● Source records:
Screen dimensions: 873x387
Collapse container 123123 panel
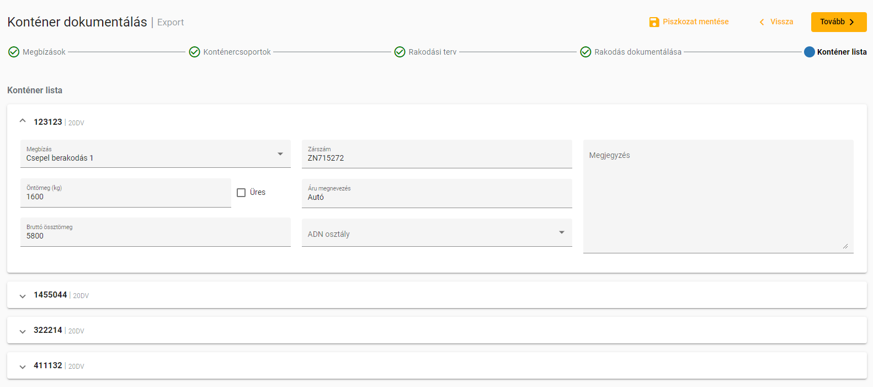click(x=23, y=121)
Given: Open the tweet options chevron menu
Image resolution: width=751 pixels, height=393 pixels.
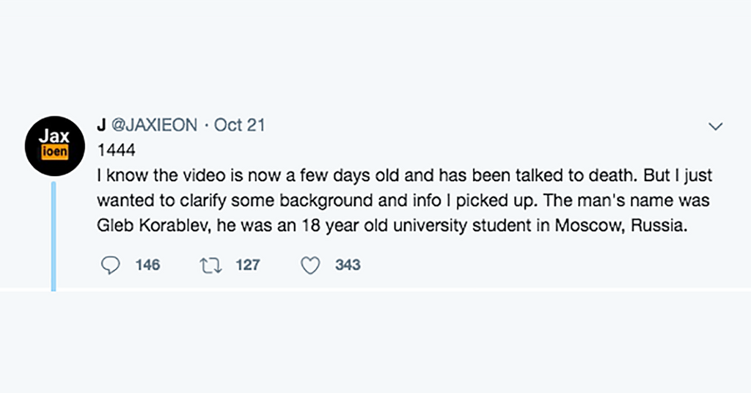Looking at the screenshot, I should (x=715, y=127).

● Directions for this task: Substitute "Display size" for "Screen dimensions" throughout the records and give them again with no other changes. Leave out the pictures.

● Response to the exercise:
Display size: 873x387
Collapse container 123123 panel
click(x=23, y=121)
Given: Open the tweet options chevron menu
Image resolution: width=751 pixels, height=393 pixels.
Looking at the screenshot, I should (x=715, y=127).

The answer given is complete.